AWS HPC Blog
Reader Question: What is the difference between canceling and terminating a job in AWS Batch?
Reader Question is a recurring blog post series where we answer questions from the HPC community.
This post is written by Angel Pizarro, Principal Developer Advocate for HPC
AWS Batch is a fully managed service for batch computing workloads on the AWS Cloud. It allows defining units of work (a job) and submitting work requests to be completed. AWS Batch automatically provisions compute resources and optimizes the workload distribution based on the quantity and scale of the workloads. At any given point in time some of your requests will be actively running, and some will be scheduled to run when the compute resources become available. Invariably, there will come a time when you will need to cancel some or all of the requests you made after submitting them.
It sometimes surprises our users that there are two different API calls in AWS Batch to cancel a job request, CancelJob and TerminateJob. To understand why there are two possible operations, you first need to understand the lifecycle of an AWS Batch job request. The following diagram is a representation of the possible states and transitions between each that a job can have, beginning when you submit the request.
The AWS Batch Job States documentation has all of the specifics for each state and transition, but I’ve highlighted the important bit in the image above, the RUNNABLE
state. A job with a state of RUNNABLE
certifies that the job resides in the queue, and has no outstanding dependencies. This means the job is ready to be scheduled to run on top of a compute resource, either an Amazon Elastic Compute Cloud (Amazon EC2) or AWS Fargate. Jobs in this state are started as soon as sufficient resources are available in one of the compute environments that are mapped to the job’s queue. Matching a job to an Amazon EC2 instance compute resource is depicted below.

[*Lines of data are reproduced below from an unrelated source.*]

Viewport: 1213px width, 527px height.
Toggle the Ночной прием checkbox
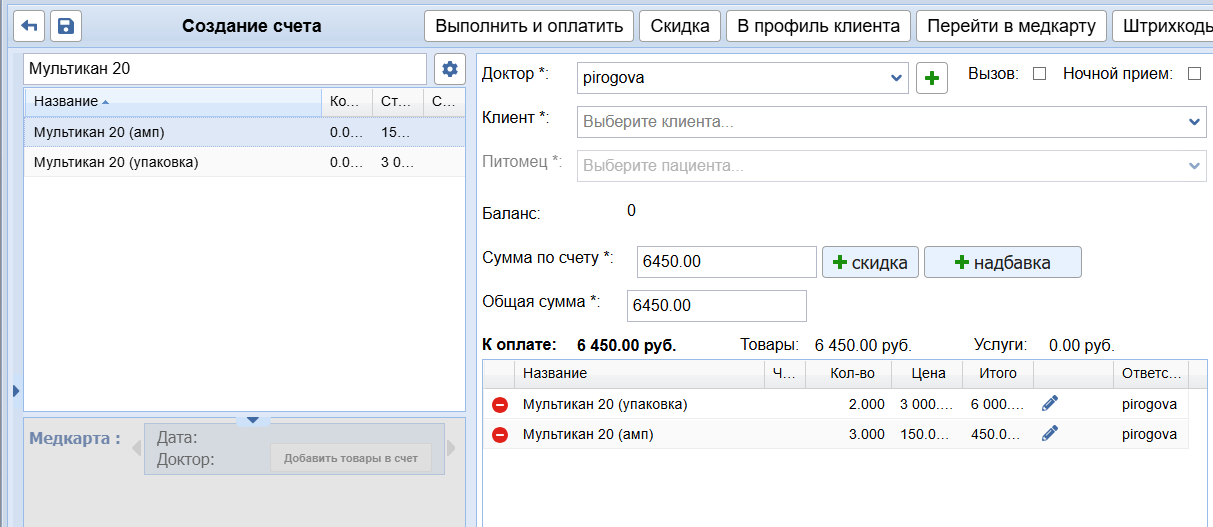click(x=1193, y=74)
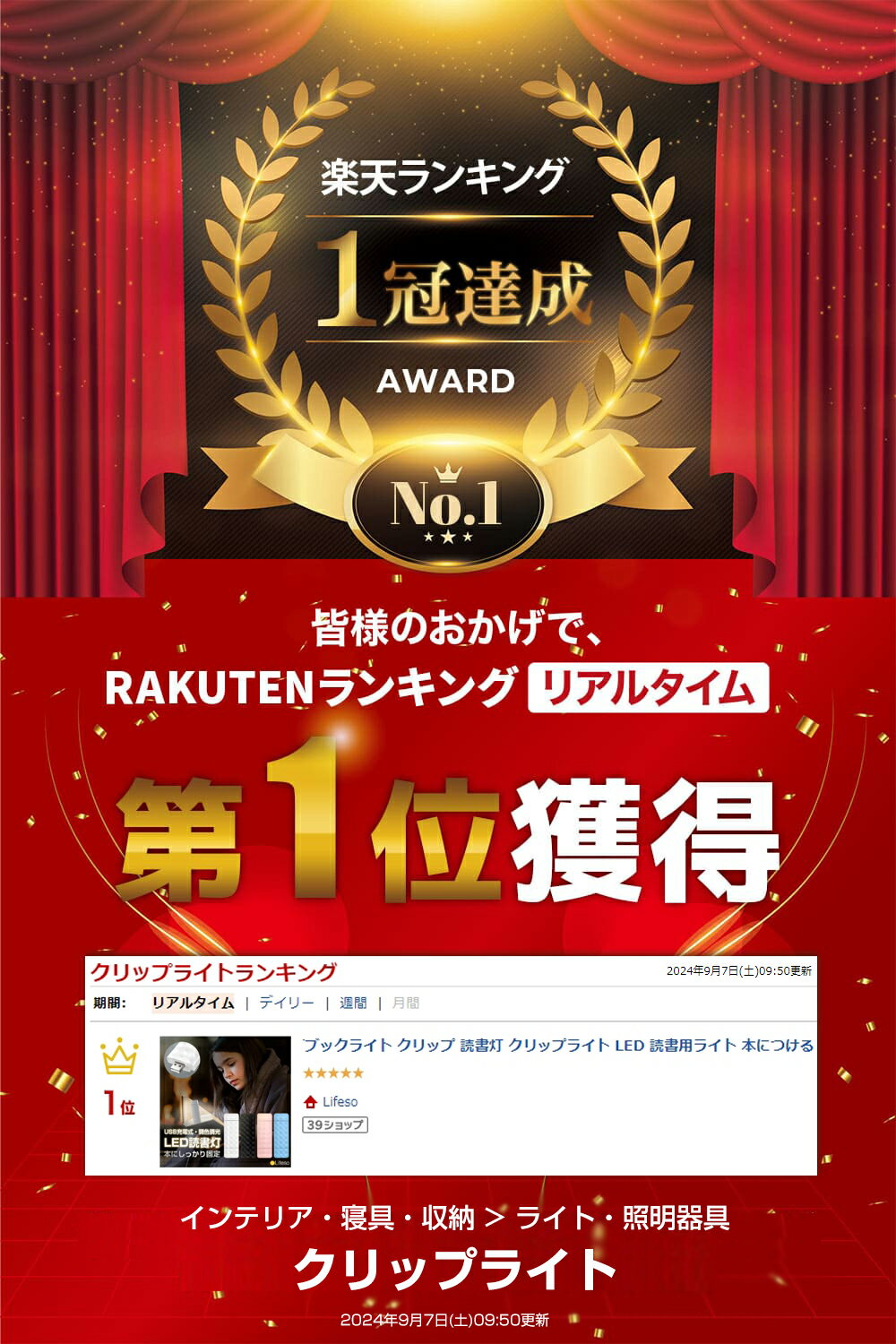Click the red house shop icon
The image size is (896, 1344).
pyautogui.click(x=310, y=1101)
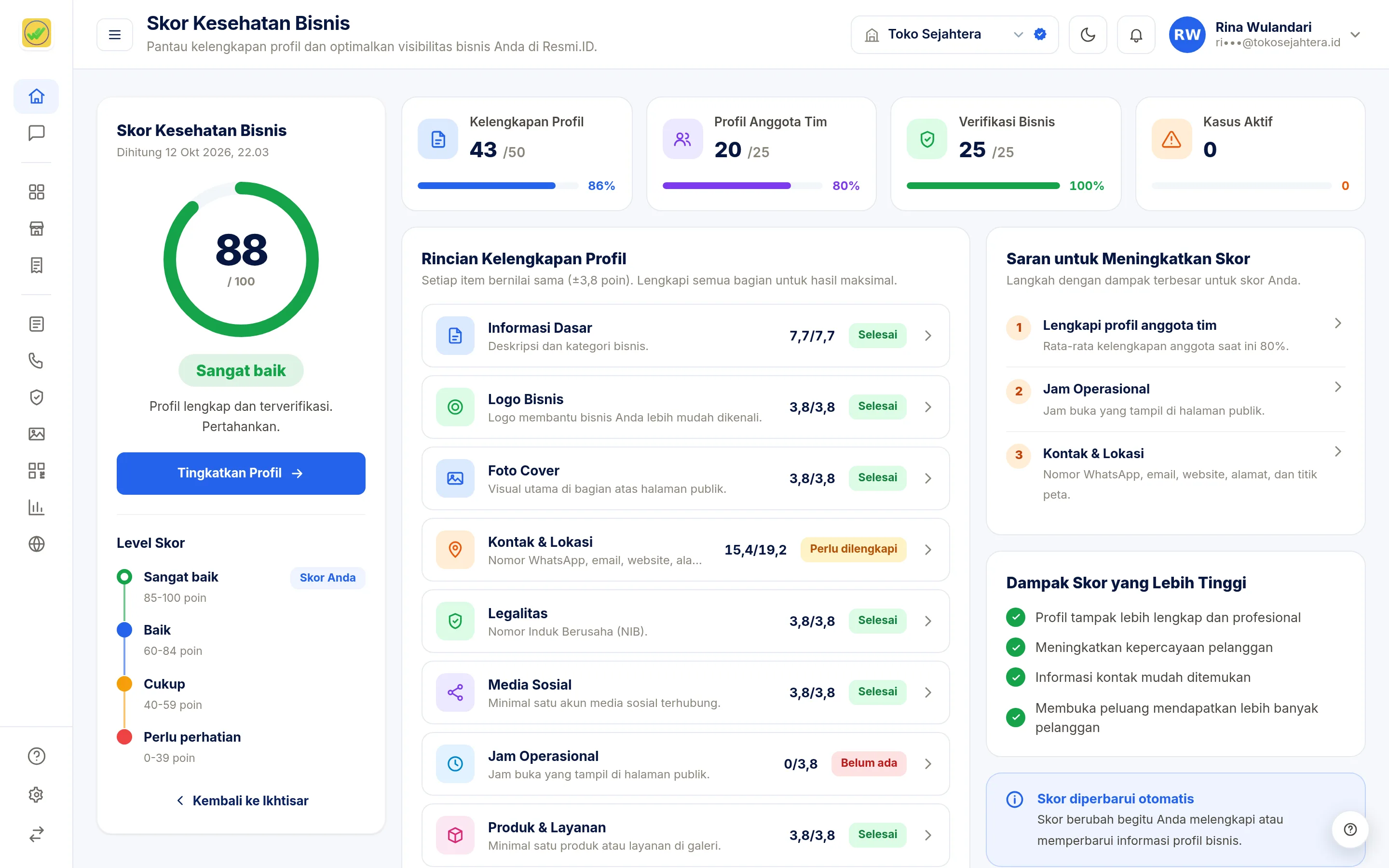Click the Tingkatkan Profil button
Viewport: 1389px width, 868px height.
point(241,473)
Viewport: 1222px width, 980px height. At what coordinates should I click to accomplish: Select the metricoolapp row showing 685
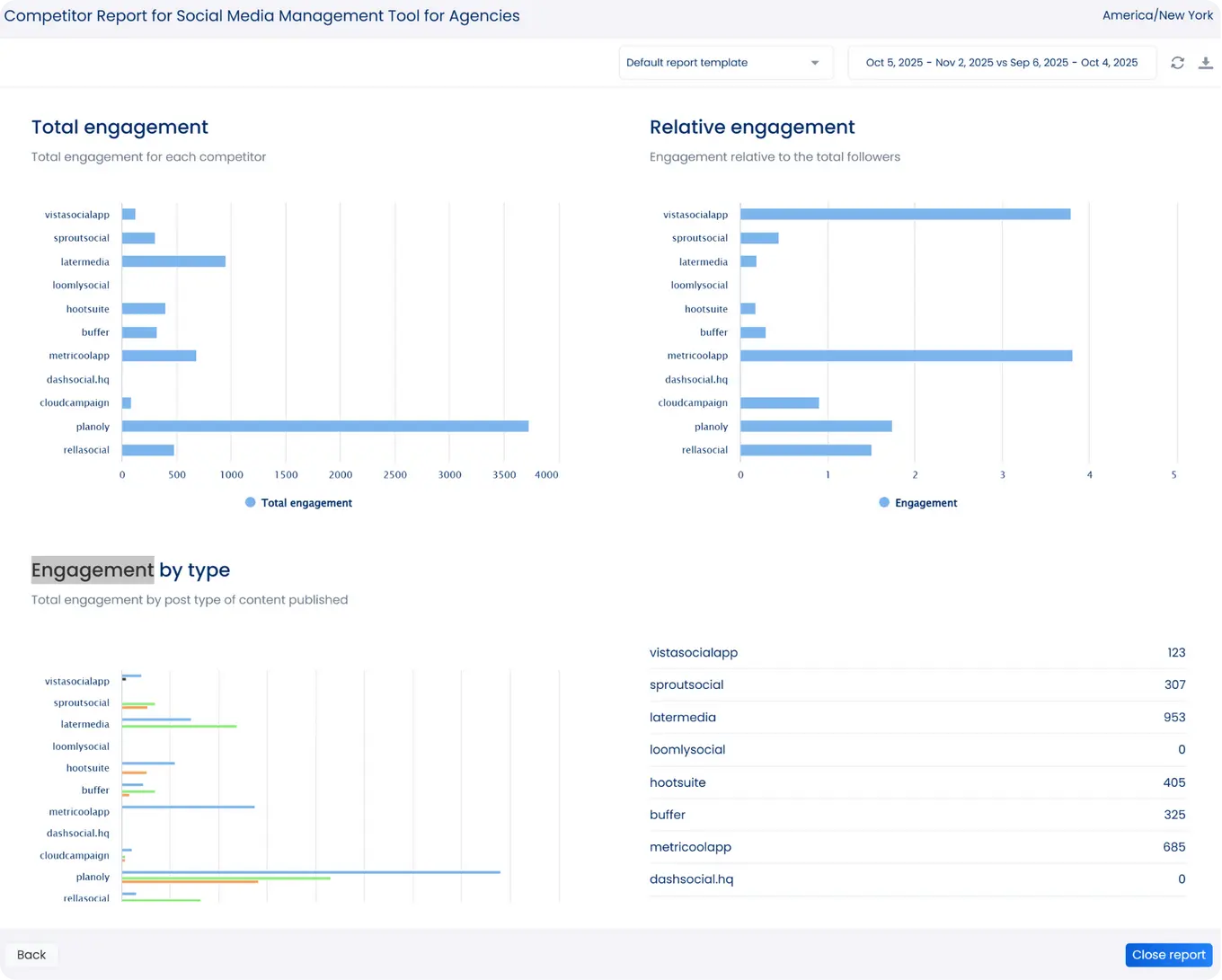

The AWS Batch job scheduler will automatically find a match for the job and swipes right, err, I mean transitions the job to the STARTING
state while it is staged onto the compute resource. It will then change to the RUNNING
state when the task starts running.
Eventually the job successfully completes its assignment and transitions to SUCCEEDED
, or fails and transitions to the FAILED
state.
Jobs interrupted
Now suppose you have just got an alert from an Amazon CloudWatch billing alarm that you have spent your monthly threshold, but there are still quite a lot of job requests in the job queue. When you created the alarm, you set a billing threshold that was lower than your actual budget, so you would be able to finish off some analysis that had already started. In this case, you want to let processes currently running complete, and prevent any new processes from starting. The CancelJob API call cancels any job requests that are not yet in the STARTING
or RUNNING
states. Jobs in those two states are left to finish their work.
Can I get a do-over?
One more thing to consider is the case where you have configured a job with a retry strategy using Automated Job Retries. Jobs that define a retry strategy can transition back to RUNNABLE
after they enter the FAILED
state, making them eligible to be placed back on some compute resource. Retry strategies are especially useful when using EC2 Spot Instance capacity that can be interrupted before a job completes, and you want that job to try again once capacity becomes available.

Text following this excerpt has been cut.